The sea is the second bit of connective tissue, tying the past (Greece) to the present (Cornwall) and the battle that swimming has become. Swimming was once freedom to Mr. Singleton.

It wasn’t the medals and trophies that made him glad, but the knowledge that he didn’t have to bother about anything else. Swimming vindicated him.

Swimming is now a trial for 6 year old Paul Singleton. His parents are fighting a battle and he’s the prize.

he was afraid of his father and his gripping hands. And he was afraid of his mother, too. How she would wrap him, if he came out, in the big yellow towel like egg yolk, how she would want him to get close to her smooth, sticky body, like a mouth that would swallow him.

The transitions Swift makes to take the reader out of one head and into the other are brilliant. He doesn’t use line breaks or other clumsy markers to warn the lazy reader of the sharp turn ahead. Swift trusts that the reader is as intelligent as his writing.

Tobias Wolff (US) – “The Night in Question”

Last but not least is this tale by Tobias Wolff. I’ve gushed about this short story before when I first met it in the form of a New Yorker podcast. It’s magical to hear the words read out loud but it’s fun to see them on the printed page, too.

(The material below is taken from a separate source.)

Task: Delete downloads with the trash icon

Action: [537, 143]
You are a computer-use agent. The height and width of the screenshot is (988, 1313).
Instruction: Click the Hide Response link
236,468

This is a classic story within a story. The smaller one is a sermon about Mike who’s working the switch at the drawbridge one night. He’s got an impossible choice. Does he close the bridge so that the train can cross or does he save his own son lost inside the engine room, that terrible place they call the mill?

The larger drama is between Frances and Frank, brother and sister. She has protected him all her life against landlords and debtors and their own father. She demands that Frank does the same.

“I’m down in the mill, Frank. I’m stuck in the gears and here comes the train with Mother Teresa and five hundred sinners on board, whoo whoo, whoo whoo. Who, Frank, who? Who’s it going to be?”

The thing I love about the story is Wolff doesn’t tell you how it ends.  He never says what Mike the switchman did. Just as we don’t get to hear Frank’s answer to his sister.  But we know anyway.